Subject: re: SS10 unstable under high load (SMP)
To: Atte Peltomaki <atte.peltomaki@iki.fi>
From: matthew green <mrg@eterna.com.au>
List: port-sparc
Date: 07/13/2007 09:00:03
   On Tue, Jul 10, 2007 at 09:42:41AM +0300, Atte Peltomäki wrote:
   > I have two SPARCstations; SS5 and SS10. Both are running NetBSD 3 with
   > jdc@'s raidframe patches(1*). The SS5 is UP, and stable. The SS10
   > however, is very unstable under high load, subject to hang and/or panic
   [...] 
   > However, after compiling a UP kernel things seem to work just fine.
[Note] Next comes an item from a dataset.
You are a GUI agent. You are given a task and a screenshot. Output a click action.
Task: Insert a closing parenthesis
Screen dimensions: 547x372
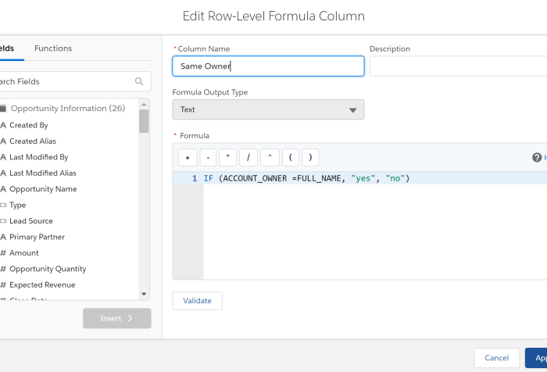point(310,158)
I'm
   > typing this on the problematic box with UP kernel, network constantly
   > blowing ~220kB/sec down and CPU constantly between 60 and 100 percentage
   > use. Apart from a little sluggishness involvend with using mutt and vim
   > with syntax highlighting, the box seems to work fine. 
   
   Updated information: 
   
   Since the writing of this, I have managed to reproduce the bug on both
   SS5, and SS10 using UP kernel. All it seems to take is to fire up enough
   python bittorrent clients, which cause both CPU and the Lance to get
   plenty of load. 
   
   I'm now compiling kernel with 'options LOCKDEBUG', and I believe this is
   related to the more serious stability problems people are experiencing
   with L2-cacheless MP-setups, and the one newlock2 related 4.0_BETA PR. 
   
   Btw. forcing a crashdump on the SS5 simply says "Bad dump device" while
   on the SS10 it crashes (see screenshots from prev. post). I'm positive
   the dump device is configured correctly. 


interesting;  can you try compiling python with GNU pth instead of
native pthreads?  they are a known problem on 4.0/sparc...


.mrg.